Car au-delà des seuls réseaux sociaux, les parties prenantes se préoccupent toujours des médias plus "classiques" : télévision ou radio. Toujours en 2006, le Hamas a fondé sa propre chaîne, Al-Aqsa. Faute de disposer d'une alimentation électrique de qualité à Gaza ces dernières semaines, les habitants de la zone peuvent aussi se rabattre sur la radio du mouvement : "Notre télévision est désormais à usage externe, pour les Palestiniens en Cisjordanie, en Egypte, en Algérie. A Gaza, les gens écoutent maintenant la radio. Je dirais qu'environ 50% de la population écoutent notre fréquence", déclarait Mohammed Thuraya, directeur du réseau Al-Aqsa, début août 2014 à l'AFP.

Mais attention : hors de question pour ses dirigeants de diffuser des images de combats en temps réel, ou des photos de lance-roquettes. Les brigades Al-Qassam ont diffusé un communiqué menaçant quiconque le ferait. La raison, selon le mouvement : "Ceci fournira un prétexte pour attaquer des zones d'habitations dans la bande de Gaza."

Pas de véritable gagnant

Entre l'armée israélienne et le Hamas, l'un des deux parvient-il mieux que l'autre à tirer son épingle du jeu ? Pas vraiment, pour Pierre Razoux : "Chacun joue sur un registre différent. Et chacun, dans son propre registre, atteint en partie l'objectif recherché."

Hélène Sallon, journaliste du quotidien français Le Monde, considère pour sa part dans une vidéo publiée sur le site de son journal : "Aucun n'est vraiment gagnant de cette guerre de communication. En tout cas certainement pas Israël, qui n'a pas réussi à convaincre l'opinion publique internationale et la population de Gaza que le Hamas était responsable de la mort de nombreux civils et des destructions importantes dans l'enclave palestinienne (...) D'autant plus que les images diffusées dans les médias internationaux par des photographes indépendants et des journalistes indépendants font que les arguments que défend Israël sont difficilement recevables. Ce n'est pas vraiment non plus une victoire de la propagande du Hamas et des autres groupes armés."

(cliquer sur l'image pour accéder à l'infographie - en anglais)
(cliquer sur l'image pour accéder à l'infographie - en anglais)

Sur le plan du nombre de tweets, le Hamas pourrait cependant être plus fort.
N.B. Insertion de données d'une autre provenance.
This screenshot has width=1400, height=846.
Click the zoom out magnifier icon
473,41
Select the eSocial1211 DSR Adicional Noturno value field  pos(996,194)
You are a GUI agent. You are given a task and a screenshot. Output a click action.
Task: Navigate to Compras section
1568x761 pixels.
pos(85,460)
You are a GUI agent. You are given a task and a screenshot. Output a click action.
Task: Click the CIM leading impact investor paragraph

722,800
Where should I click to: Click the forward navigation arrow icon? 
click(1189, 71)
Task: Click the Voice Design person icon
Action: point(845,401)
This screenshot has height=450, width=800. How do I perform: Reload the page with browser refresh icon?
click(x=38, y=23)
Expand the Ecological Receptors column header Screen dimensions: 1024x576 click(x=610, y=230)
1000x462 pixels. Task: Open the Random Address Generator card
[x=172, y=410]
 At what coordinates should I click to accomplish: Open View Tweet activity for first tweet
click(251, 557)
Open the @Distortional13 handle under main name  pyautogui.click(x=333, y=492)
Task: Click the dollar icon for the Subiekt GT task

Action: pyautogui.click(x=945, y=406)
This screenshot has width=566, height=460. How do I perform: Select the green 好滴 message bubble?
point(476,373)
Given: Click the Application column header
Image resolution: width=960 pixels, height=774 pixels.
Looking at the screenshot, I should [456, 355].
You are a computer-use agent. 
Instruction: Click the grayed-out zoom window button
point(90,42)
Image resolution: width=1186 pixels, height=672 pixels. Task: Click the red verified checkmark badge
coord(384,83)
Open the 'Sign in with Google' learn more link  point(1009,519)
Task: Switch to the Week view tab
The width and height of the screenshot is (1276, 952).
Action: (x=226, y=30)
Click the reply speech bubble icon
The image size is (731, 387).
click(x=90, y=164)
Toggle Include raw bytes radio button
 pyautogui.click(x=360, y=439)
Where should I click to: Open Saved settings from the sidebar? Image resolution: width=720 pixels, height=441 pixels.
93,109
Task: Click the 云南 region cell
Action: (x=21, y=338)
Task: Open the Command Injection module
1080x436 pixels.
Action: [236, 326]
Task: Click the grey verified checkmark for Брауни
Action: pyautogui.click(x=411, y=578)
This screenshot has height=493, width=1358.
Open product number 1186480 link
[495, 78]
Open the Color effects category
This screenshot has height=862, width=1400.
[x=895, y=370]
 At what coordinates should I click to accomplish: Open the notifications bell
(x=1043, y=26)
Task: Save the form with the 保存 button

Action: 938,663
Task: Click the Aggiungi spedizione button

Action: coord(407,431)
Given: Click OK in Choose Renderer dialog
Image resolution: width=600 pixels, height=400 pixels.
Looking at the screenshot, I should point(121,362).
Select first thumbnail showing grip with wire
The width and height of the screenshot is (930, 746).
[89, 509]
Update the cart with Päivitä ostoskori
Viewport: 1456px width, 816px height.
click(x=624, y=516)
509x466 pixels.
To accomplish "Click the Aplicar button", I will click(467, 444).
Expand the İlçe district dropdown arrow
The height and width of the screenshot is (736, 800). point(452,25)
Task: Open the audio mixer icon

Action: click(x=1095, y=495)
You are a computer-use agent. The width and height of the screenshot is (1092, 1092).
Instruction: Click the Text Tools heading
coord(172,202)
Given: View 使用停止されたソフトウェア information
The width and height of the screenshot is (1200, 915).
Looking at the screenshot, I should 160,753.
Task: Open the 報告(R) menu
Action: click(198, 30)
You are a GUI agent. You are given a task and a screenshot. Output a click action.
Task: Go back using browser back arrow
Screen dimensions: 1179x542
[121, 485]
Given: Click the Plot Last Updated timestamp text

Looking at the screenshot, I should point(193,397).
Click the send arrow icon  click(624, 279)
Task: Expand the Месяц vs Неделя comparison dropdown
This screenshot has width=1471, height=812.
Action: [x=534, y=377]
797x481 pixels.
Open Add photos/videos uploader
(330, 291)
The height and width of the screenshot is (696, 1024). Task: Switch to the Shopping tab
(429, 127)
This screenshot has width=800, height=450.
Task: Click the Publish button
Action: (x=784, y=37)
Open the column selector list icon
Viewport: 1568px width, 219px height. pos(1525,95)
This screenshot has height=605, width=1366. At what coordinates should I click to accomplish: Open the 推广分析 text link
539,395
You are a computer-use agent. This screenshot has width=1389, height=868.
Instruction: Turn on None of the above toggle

Le site internet d'Al Jazeera a publié une infographie présentant la densité des tweets et de mots-dièses relatifs au conflit israélo-palestinien sur une période d'un mois, entre le 17 juin et le 17 juillet 2014. Chaque point de couleur correspond à un mot-clé particulier. A cette date, les journalistes dénombraient l'utilisation du mot-dièse #IsraelUnderFire à 277 000 reprises, contre... 5,5 millions pour #GazaUnderAttack.